RBF is regulated by cardiac output and renal vascular resistance (23). Renal vasoconstriction by adrenergic nerve stimulation induces renal hypoperfusion because of reduced renal blood volume (24,25), and increased serum NE also decreases RBF by increasing renal vascular resistance. A significant positive correlation has been reported between sympathetic nerve activity and the increased NE serum levels (26). We showed that a bolus injection of tramadol increased MAP and serum NE, suggesting that tramadol activates the sympathetic nervous system. Müller and Wilsmann (27) reported that tramadol, at clinically relevant concentrations, slightly increases arterial blood pressure without influencing cardiac output in anesthetized rabbits, suggesting that delayed inactivation of endogenously-released NE by inhibition of neuronal NE uptake by tramadol might be responsible for the slight hypertensive and positive chronotropic effects in vivo. The increase of MAP and serum NE by bolus injection of tramadol was caused by inhibition of NE uptake, and our interpretation was supported by the report by Müller and Wilsmann.

This raises the question of why tramadol did not change RBF despite its increased serum NE levels and subsequently increased MAP. Tramadol increased serum NE, but the maximal serum NE concentration that it induced was 360 pg/mL—a concentration considered too small to reduce RBF (although it did transiently increase MAP). Thus, tramadol had little, if any, effect on RBF, even though it increased serum NE. In contrast to the bolus injection of tramadol, continuous injection of tramadol did not have any effects on RBF, HR, or MAP. The question then arises: why did continuously infused increasing doses of tramadol have no effect on MAP, HR, or RBF? Increasing the serum levels of tramadol by continuous infusion would be slower than bolus injection, and the effects on sympathetic nervous activity would be few. Therefore, the continuous infusion of tramadol did not affect MAP, HR, or RBF. Alternatively, tramadol may have direct effects in the kidney and may maintain RBF by unidentified mechanisms. Although the intracellular mechanisms of tramadol are still unknown, another possibility is that it elicits opposing effects to those induced intracellularly by NE.

Although they often cause renal dysfunction, possibly via inhibition of prostaglandin synthesis in the kidney, common NSAID analgesics are widely used. Patients with underlying renal disease are at particular risk of NSAID-induced renal failure (3,4). Our results showed that tramadol did not change renal hemodynamics in either normal rats or in those with renal insufficiency.

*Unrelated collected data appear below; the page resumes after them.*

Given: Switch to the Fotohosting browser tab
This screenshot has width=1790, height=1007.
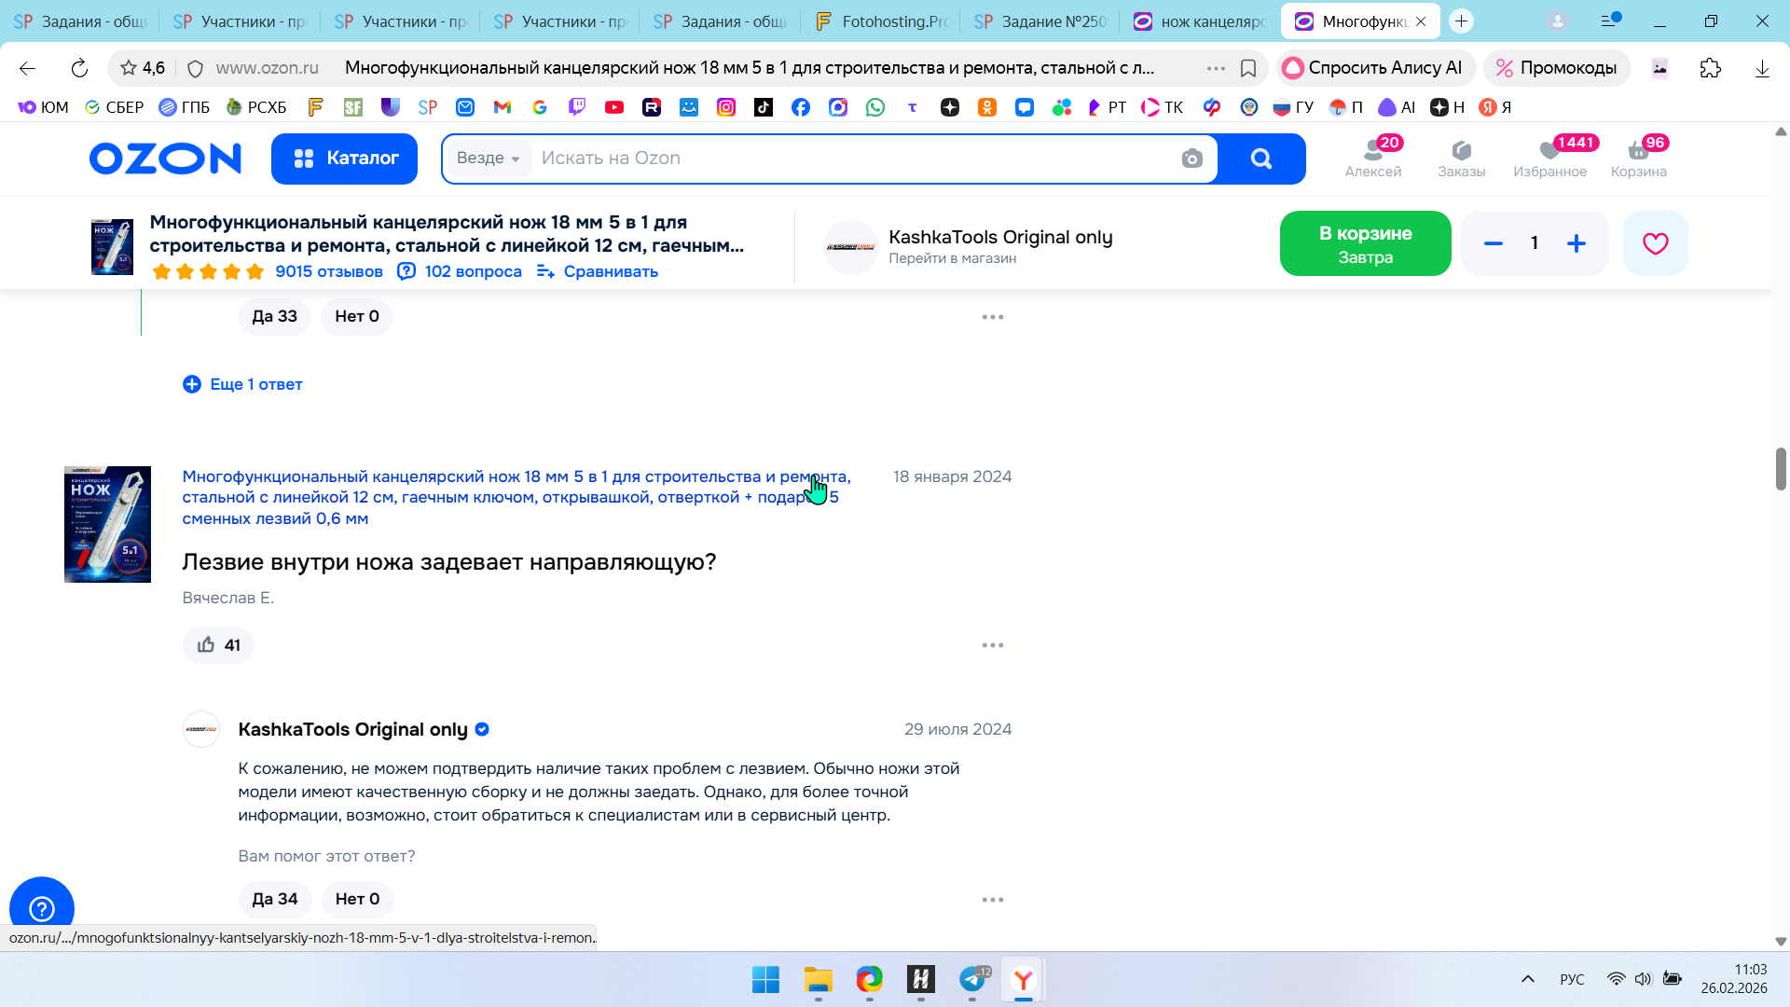Looking at the screenshot, I should (x=881, y=21).
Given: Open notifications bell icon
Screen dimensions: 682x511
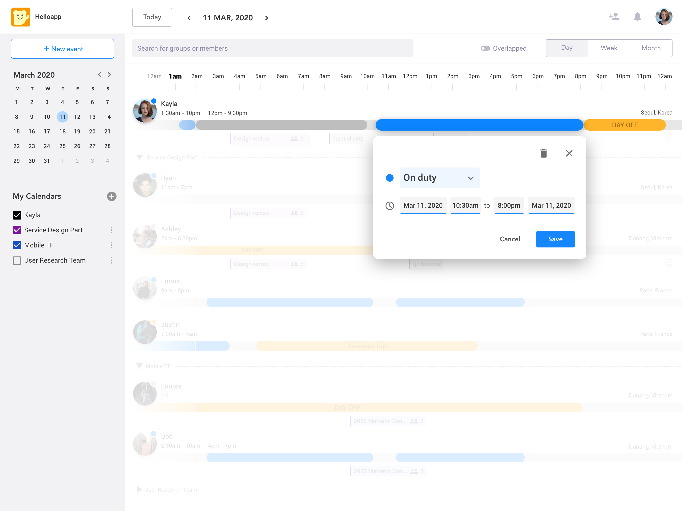Looking at the screenshot, I should coord(637,17).
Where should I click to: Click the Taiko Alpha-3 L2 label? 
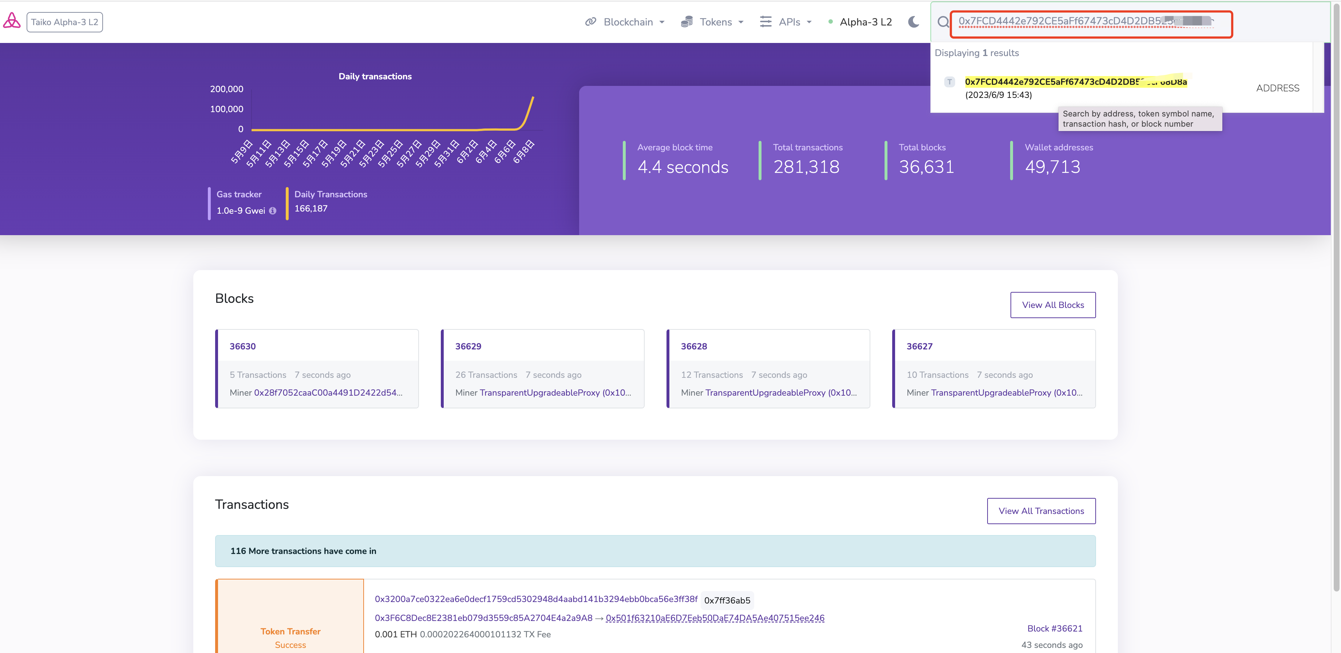coord(65,22)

Moreover, continuous infusion of tramadol did not have an effect on RBF and did not affect blood pressure or HR, suggesting that continuous infusion of tramadol maintains renal hemodynamics. In this study, we investigated the effects of tramadol on cortical RBF, MAP, and HR. Nevertheless, these findings suggest that tramadol, and especially a continuous infusion of tramadol, would be a safe analgesic for patients with intrinsic renal disease.

In conclusion, we showed that tramadol did not alter RBF, even though it increased MAP and decreased HR in both normal rats and in those with renal insufficiency. Although further investigations are needed to assess the effects of tramadol on global renal function, these findings tentatively suggest that tramadol might be a safe analgesic for maintaining RBF.